| Information |

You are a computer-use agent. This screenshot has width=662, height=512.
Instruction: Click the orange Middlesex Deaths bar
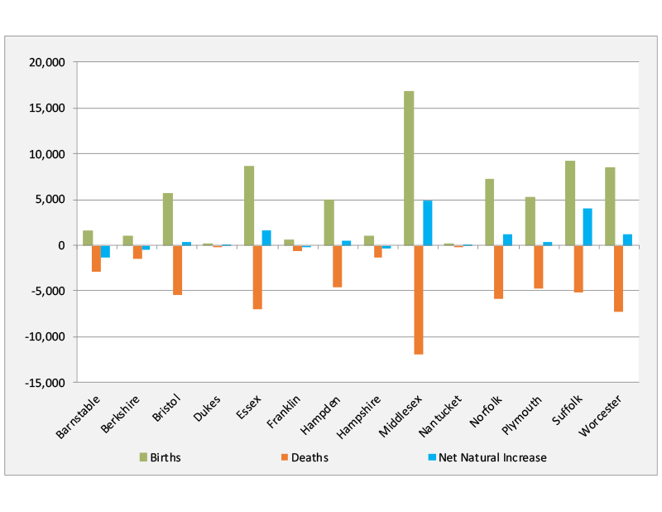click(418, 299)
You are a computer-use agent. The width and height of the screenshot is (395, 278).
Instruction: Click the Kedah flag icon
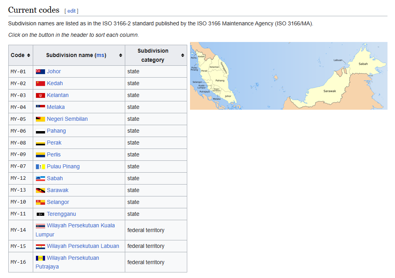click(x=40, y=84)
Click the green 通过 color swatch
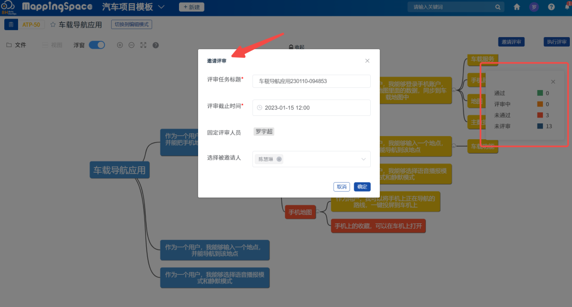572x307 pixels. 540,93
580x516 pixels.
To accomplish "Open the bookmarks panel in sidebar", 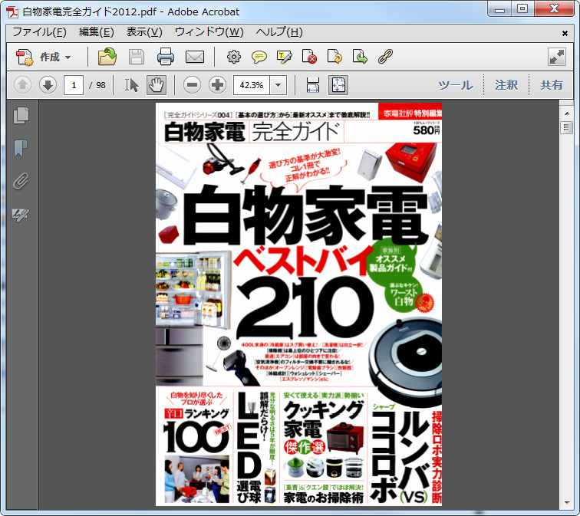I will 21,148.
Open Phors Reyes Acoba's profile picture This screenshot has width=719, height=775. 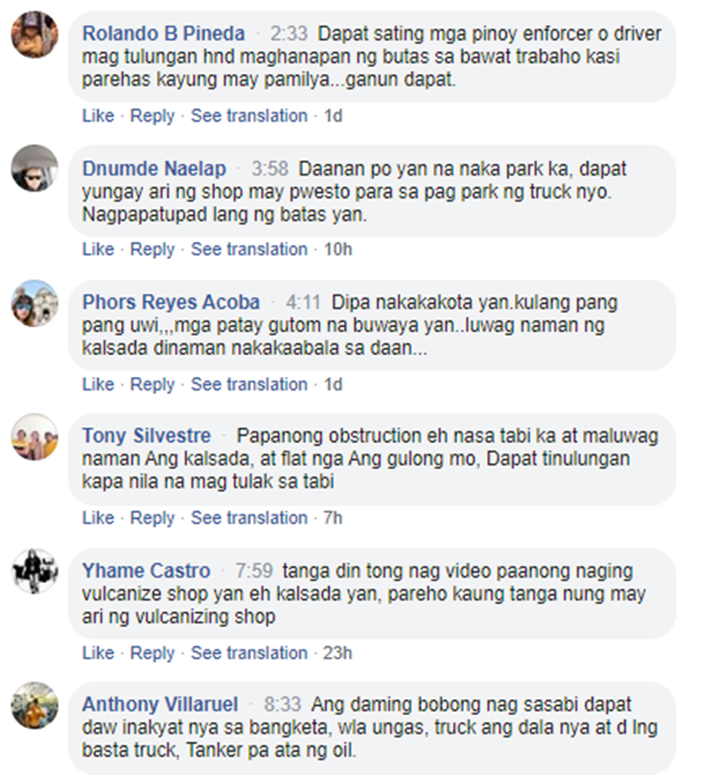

| Exercise aim |
In the listing above, locate each line with "computer" and copy it.

| Expected output |
You are a computer-use agent. This screenshot has width=662, height=512.
You are a computer-use agent. The width and height of the screenshot is (395, 278).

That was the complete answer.